Development in plants Flashcards
What adaptations does plant development show to the sessile habitat?
Indeterminate growth
Continuous (not just embryonic)
Branching
Iterative
Plastic
When is animal development completed?
During embryogenesis. Their body plan is established and highly determinate. Most adult organs are present and the germline is established early. Can easily predict the number and position of organs in the body.
How is plant development divided into stages?
Embryonic and Meristematic
Describe embryonic development?
Organs are formed with predetermined number and arrangement. The seedling body plant is established. Adult organs and reproductive structures are missing. No germline. Has apical meristems, which give rise to all other plant structures.

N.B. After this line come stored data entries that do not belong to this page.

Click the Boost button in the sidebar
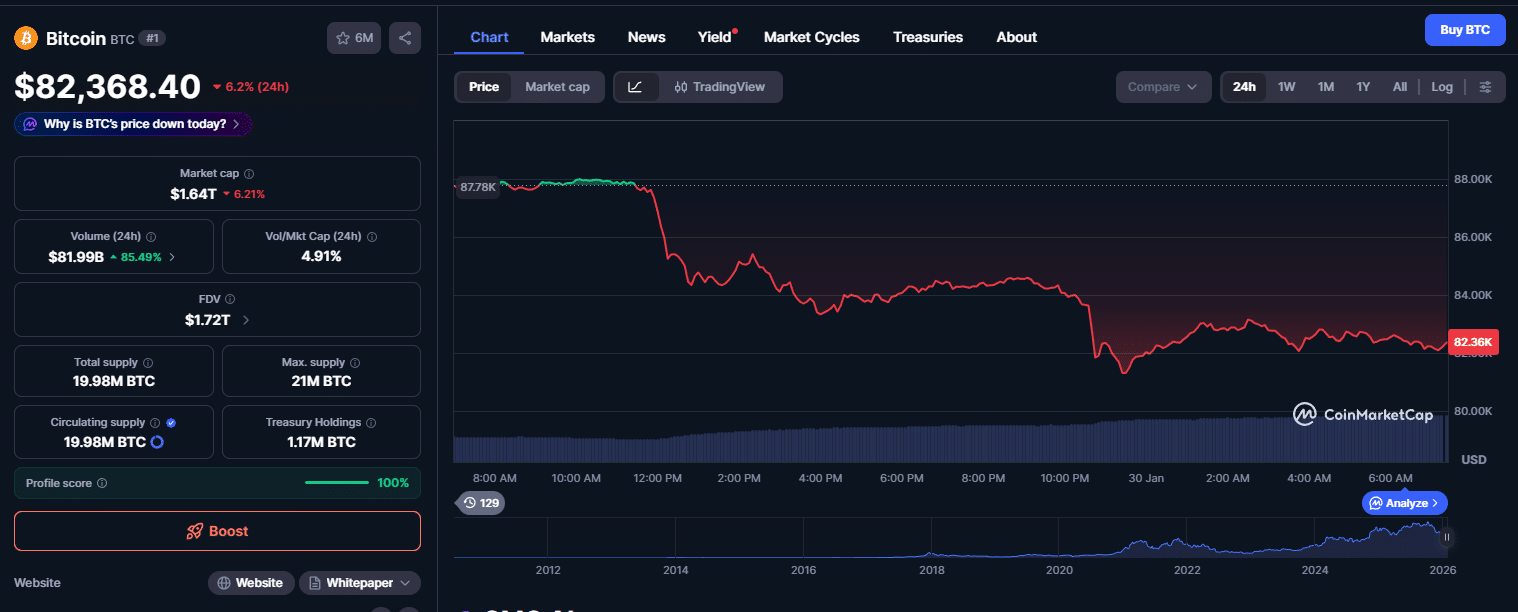This screenshot has height=612, width=1518. [217, 531]
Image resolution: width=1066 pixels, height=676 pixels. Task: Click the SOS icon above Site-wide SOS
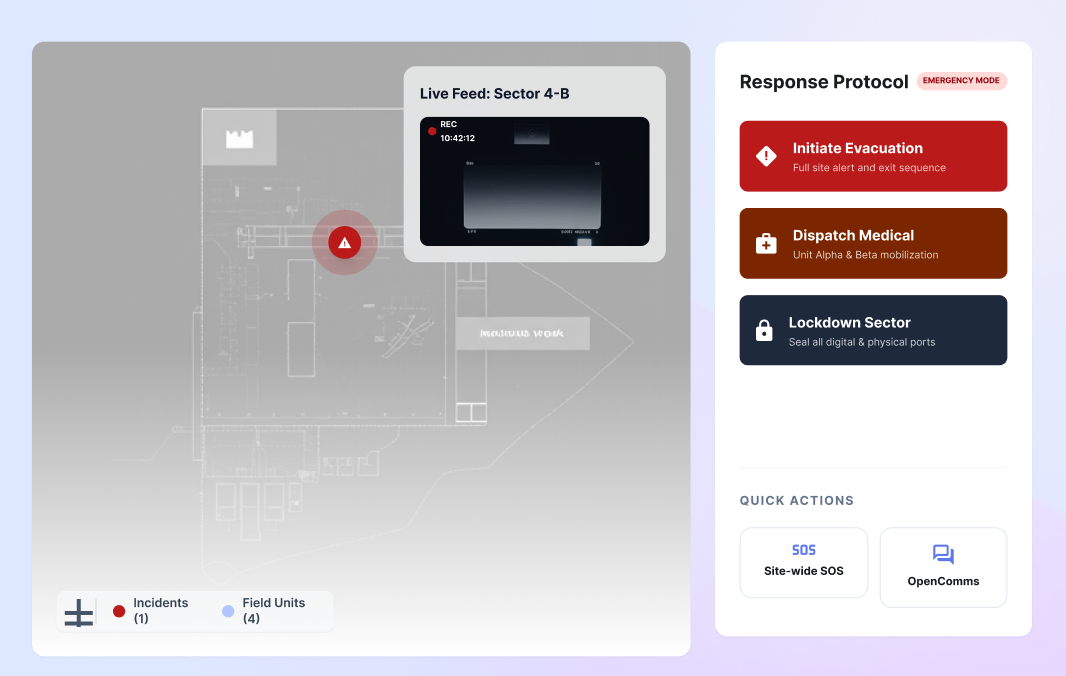point(803,549)
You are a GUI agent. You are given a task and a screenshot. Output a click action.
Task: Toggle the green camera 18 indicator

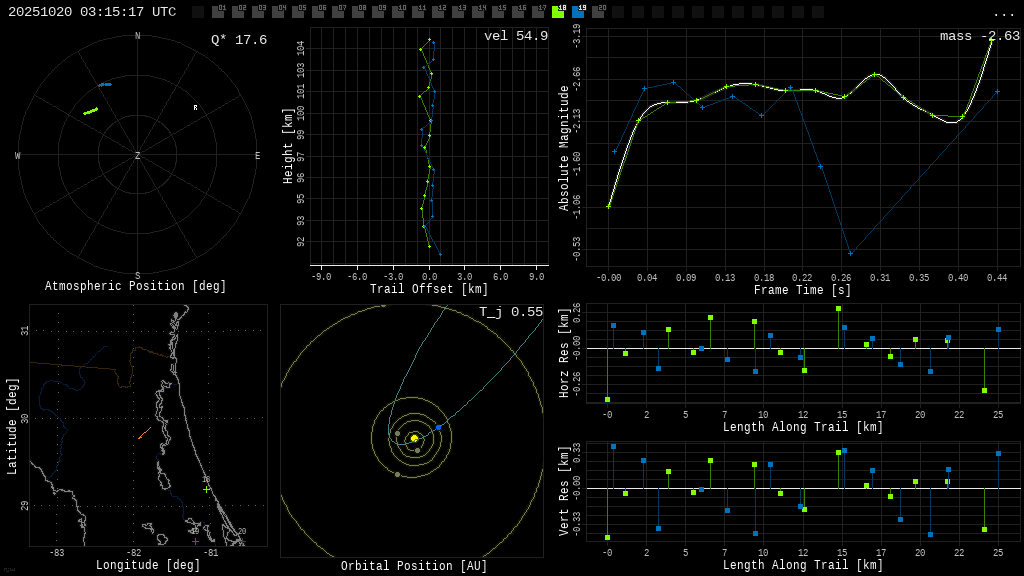pyautogui.click(x=558, y=12)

Describe meristematic development?
Meristems produce new cells for all post embryonic development of root and shoot. Produces all vegetative and floral organs from seedling germination onwards. Responsible for the characteristic features of plant development (continuous, branching, iterative, highly in/determinate). The shoot apical meristem gives rise to an indeterminate number of “phytomers” in an iterative series.
What is a phytomer?
Consists of a stem and a node. Node - lateral organ (leaf) and an axillary meristem (bud).

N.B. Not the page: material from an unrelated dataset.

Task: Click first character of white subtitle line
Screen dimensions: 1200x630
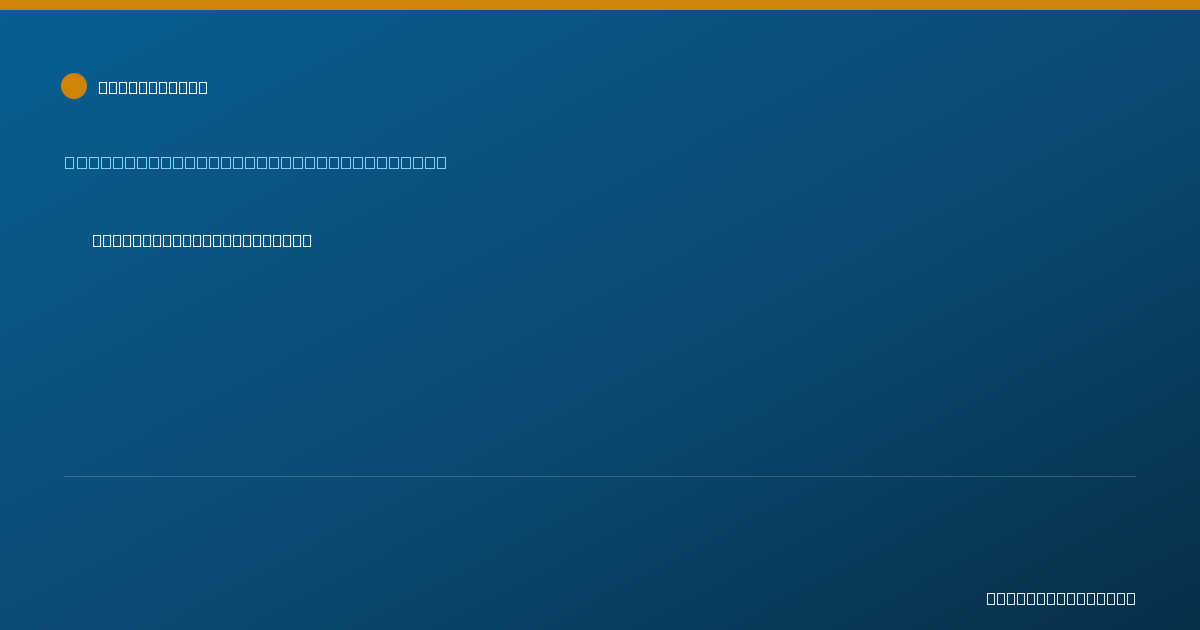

What is the advantage of branching and iterative growth?
Allows for the colonisation of 3D space. Insurance against predation and physical damage. Axillary meristems have the same developmental potential as the apical meristem.
Describe a meristem?
Maintains a population of stem cells at their centre. These are undifferentiated, and pluropotent. They can divide slowly to provide cells for organogenesis.
Describe plant stem cells?
When one stem cell divides, one remains a stem cell whilst the other gets committed to organogenesis. Can be identified by their slow division rates. The stem cells define the central zone of meristems.
Is there a single stem cell that is the ultimate source of all other cells in plants?
In angiosperms, there are at least 3 stem cells as there are at least 3 distinct layers of the meristem. Each represents a different cell lineage.
L1 and L2 divide almost exclusively in the anticlinal plane, whilst L3 divides in various planes.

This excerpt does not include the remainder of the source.